Francesco e Kirill chiedono poi a tutti a tutti di rispettare il diritto inalienabile alla vita: «Milioni di bambini – denunciano – sono privati della possibilità stessa di nascere nel mondo. La voce del sangue di bambini non nati grida verso Dio».
Nella Dichiarazione si fa riferimento anche alla eutanasia e rispetto alle tecniche di procreazione medicalmente assistita. In particolare, il Papa e il Patriarca hanno espresso la loro preoccupazione: «Perché la manipolazione della vita umana – continuano il Pontefice e il Patriarca ortodosso – è un attacco ai fondamenti dell’esistenza dell’uomo, creato ad immagine di Dio. Riteniamo che sia nostro dovere ricordare l’immutabilità dei principi morali cristiani, basati sul rispetto della dignità dell’uomo chiamato alla vita, secondo il disegno del Creatore».
Un incontro storico, quello tra Papa Francesco e Kirill, che ora potrebbe davvero avvicinare due Chiese finora lontane: «Speriamo che il nostro incontro – auspicano Francesco e Kirill – possa anche contribuire alla riconciliazione, là dove esistono tensioni tra greco-cattolici e ortodossi».
Nella Dichiarazione comune, il Papa e il Patriarca Kirill hanno toccato anche la delicatissima questione uniate e ucraina: «Oggi è chiaro che il metodo dell’“uniatismo” (rapporto di unione di alcune Chiese orientali con la Chiesa di Roma) del passato – riflettono i due -, inteso come unione di una comunità all’altra, staccandola dalla sua Chiesa, non è un modo che permette di ristabilire l’unità».
Francesco e Kirill pronunciano parole importanti che avranno sicuramente una conseguenza nei rapporti ecumenici. E aggiungono: «Ortodossi e greco-cattolici hanno bisogno di riconciliarsi e di trovare forme di convivenza reciprocamente accettabili».
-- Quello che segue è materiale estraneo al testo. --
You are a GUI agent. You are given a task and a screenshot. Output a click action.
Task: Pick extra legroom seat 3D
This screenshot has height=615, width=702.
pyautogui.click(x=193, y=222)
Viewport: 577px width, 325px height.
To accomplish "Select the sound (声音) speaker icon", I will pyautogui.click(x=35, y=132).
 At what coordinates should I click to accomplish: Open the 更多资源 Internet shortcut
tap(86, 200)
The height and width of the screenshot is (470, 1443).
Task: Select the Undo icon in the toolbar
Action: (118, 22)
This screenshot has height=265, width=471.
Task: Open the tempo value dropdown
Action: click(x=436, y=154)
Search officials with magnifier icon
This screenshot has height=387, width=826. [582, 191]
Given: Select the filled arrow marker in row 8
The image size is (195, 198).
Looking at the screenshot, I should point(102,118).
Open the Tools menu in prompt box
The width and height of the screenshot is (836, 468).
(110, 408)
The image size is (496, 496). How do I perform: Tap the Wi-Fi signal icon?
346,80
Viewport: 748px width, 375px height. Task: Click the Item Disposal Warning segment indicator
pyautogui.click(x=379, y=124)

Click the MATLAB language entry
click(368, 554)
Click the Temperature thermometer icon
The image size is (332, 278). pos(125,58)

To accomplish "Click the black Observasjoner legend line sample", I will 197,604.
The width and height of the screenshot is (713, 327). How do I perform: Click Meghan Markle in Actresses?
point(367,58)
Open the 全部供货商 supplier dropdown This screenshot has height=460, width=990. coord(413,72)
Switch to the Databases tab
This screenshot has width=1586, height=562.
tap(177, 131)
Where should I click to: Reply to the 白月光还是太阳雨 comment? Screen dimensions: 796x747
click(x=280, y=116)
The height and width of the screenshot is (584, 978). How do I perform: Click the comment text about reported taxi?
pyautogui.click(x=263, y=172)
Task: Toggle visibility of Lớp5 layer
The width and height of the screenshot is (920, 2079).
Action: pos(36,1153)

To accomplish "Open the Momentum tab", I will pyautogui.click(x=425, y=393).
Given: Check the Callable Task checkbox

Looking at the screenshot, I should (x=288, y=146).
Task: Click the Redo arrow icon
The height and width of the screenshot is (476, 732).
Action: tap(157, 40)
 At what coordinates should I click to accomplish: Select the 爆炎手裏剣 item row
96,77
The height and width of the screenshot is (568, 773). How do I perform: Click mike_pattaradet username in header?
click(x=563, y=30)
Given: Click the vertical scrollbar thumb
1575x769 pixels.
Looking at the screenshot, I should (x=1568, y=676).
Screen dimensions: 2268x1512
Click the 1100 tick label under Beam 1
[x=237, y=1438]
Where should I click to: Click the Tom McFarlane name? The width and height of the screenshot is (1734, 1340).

Con l’occasione, Francesco e Kirill hanno lanciato un appello di pace congiunto per l’Ucraina: «Deploriamo lo scontro in Ucraina che ha già causato molte vittime – stigmatizzano il Papa e il Patriarca di Mosca -, innumerevoli ferite ad abitanti pacifici e gettato la società in una grave crisi economica ed umanitaria. Invitiamo tutte le parti del conflitto alla prudenza, alla solidarietà sociale e all’azione per costruire la pace. Invitiamo le nostre Chiese in Ucraina a lavorare per pervenire all’armonia sociale, ad astenersi dal partecipare allo scontro e a non sostenere un ulteriore sviluppo del conflitto».